═══ Extrait de page ═══

Une histoire des plages de Los Angeles au XXe siècle qui met en lumière les enjeux environnementaux, sociaux et culturels qui se jouent sur le sable californien.

Le littoral de Los Angeles fait partie de ces espaces que le cinéma et les séries télévisées ont rendus familiers à un large public qui n’a pourtant jamais foulé le sable de Santa Monica, Venice ou Malibu. Ces vastes plages sont une image iconique et incontournable du paysage américain. Du paysage « naturel » serait-on presque immédiatement tenté d’ajouter. Or, rien n’est plus construit que ces étendues de sable comme le démontre ce livre tiré de la thèse de doctorat d’Elsa Devienne, maîtresse de conférences à l’université de Northumbria à Newcastle, en Grande-Bretagne.

═══ Données fournies ═══

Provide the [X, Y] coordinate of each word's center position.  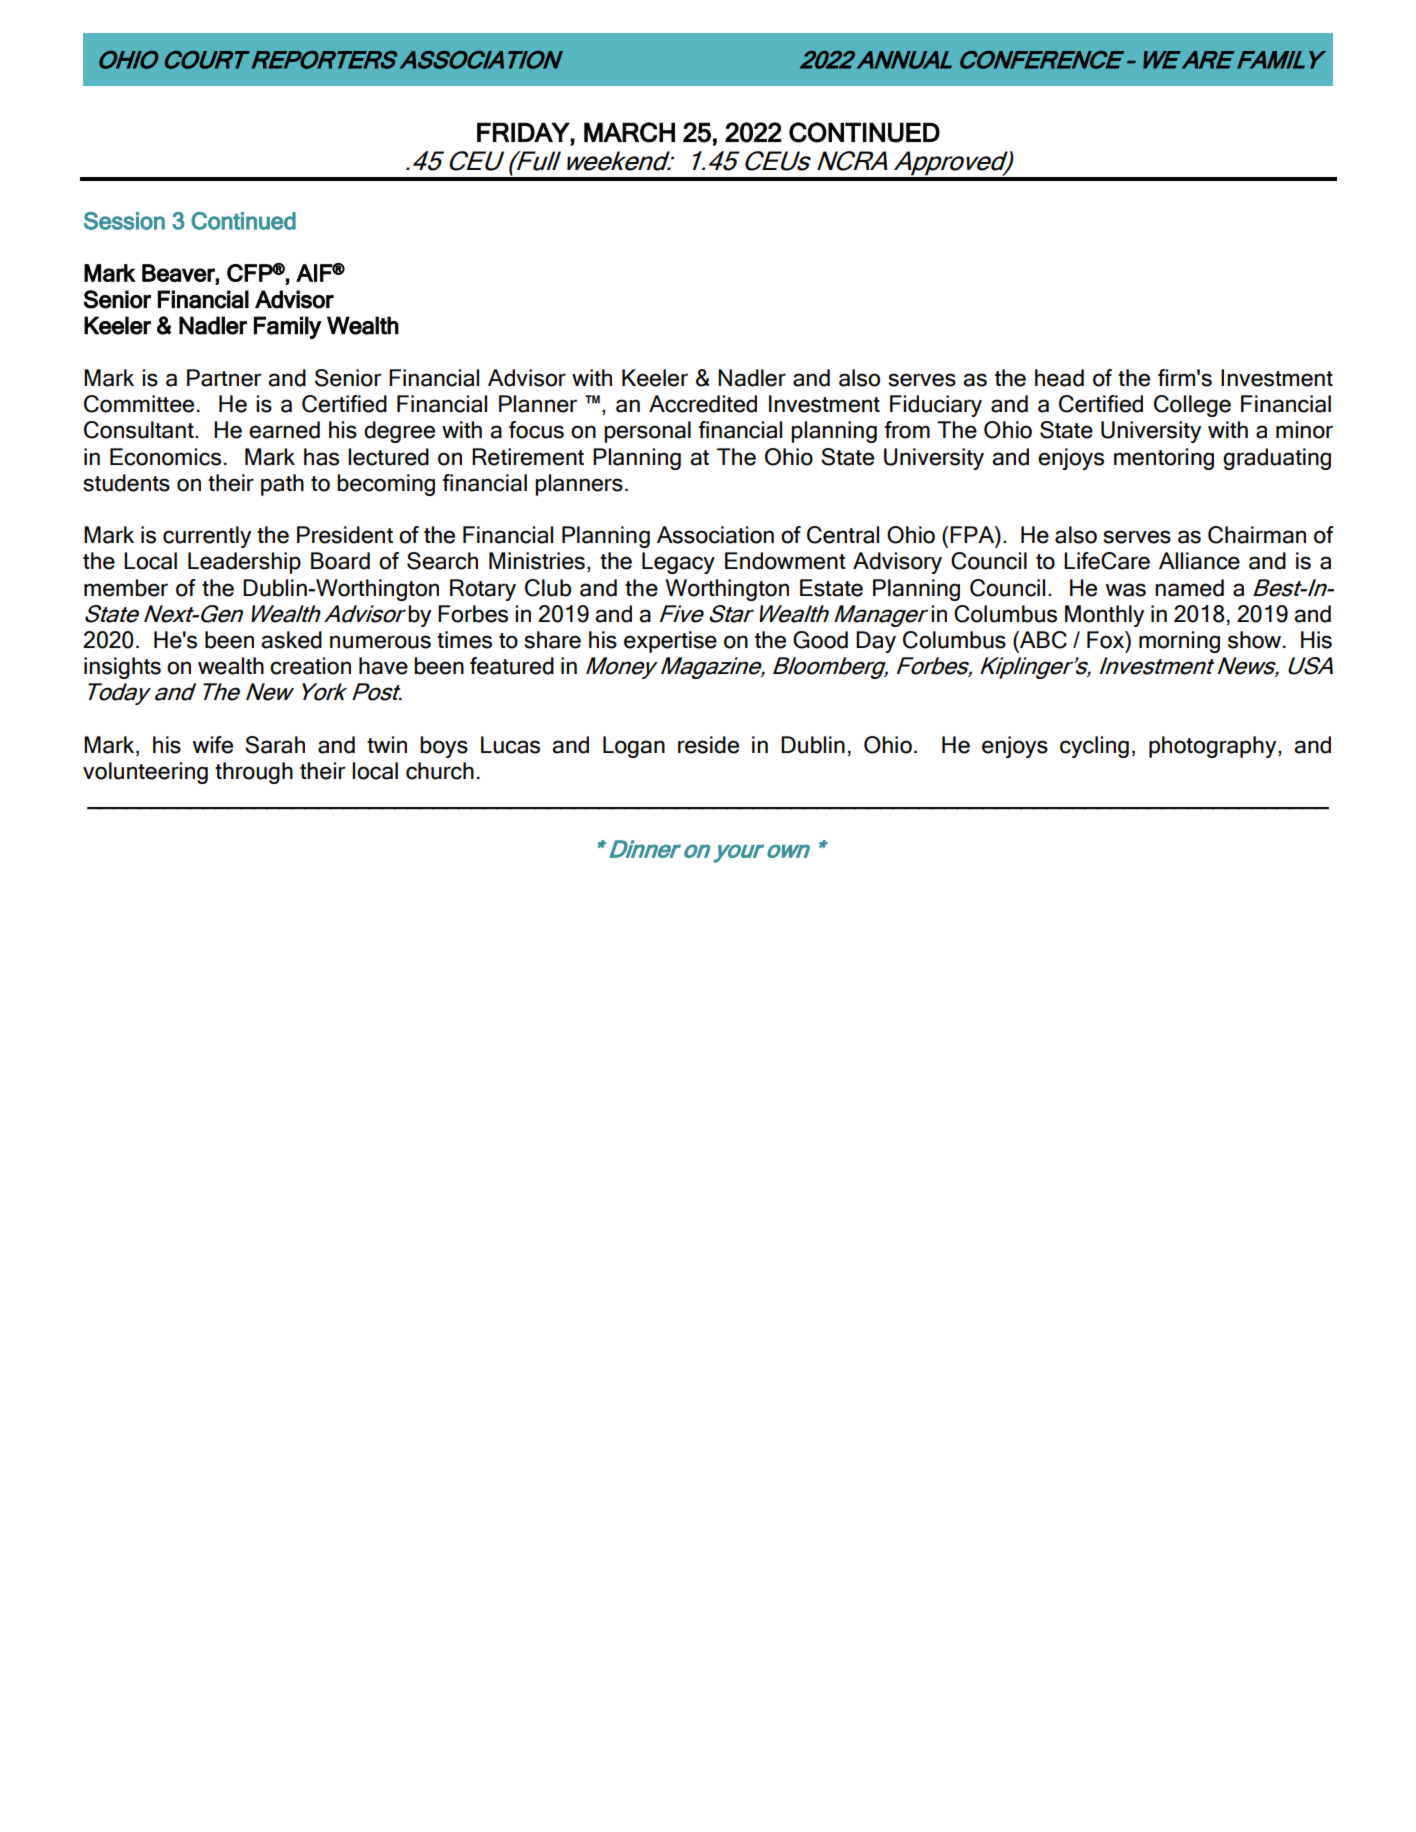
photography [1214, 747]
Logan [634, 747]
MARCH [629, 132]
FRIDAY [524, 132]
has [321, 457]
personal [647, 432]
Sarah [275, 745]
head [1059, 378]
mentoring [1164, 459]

═══

▶ [Exercices]
**A)** Répondez à ces questions d'après l'extrait sur les plages de Los Angeles :
(i) Sur quel siècle porte l'histoire des plages présentée ?
(ii) De quel travail universitaire le livre est-il tiré ?
(iii) Dans quelle université Elsa Devienne est-elle maîtresse de conférences ?
**B)** Recopiez fidèlement le passage de l'extrait sur les plages de Los Angeles qui va de « Une histoire des » à « le sable californien. ».
**C)** Relevez toutes les plages désignées par leur nom dans l'extrait sur les plages de Los Angeles.
Les entrées enregistrées forment un matériau à part, distinct de l'extrait.

▶ [Corrigé]
**A)**
(i) Le XXe siècle.
(ii) De la thèse de doctorat d'Elsa Devienne.
(iii) À l'université de Northumbria, à Newcastle, en Grande-Bretagne.

**B)**
Une histoire des plages de Los Angeles au XXe siècle qui met en lumière les enjeux environnementaux, sociaux et culturels qui se jouent sur le sable californien.

**C)** Santa Monica, Venice, Malibu.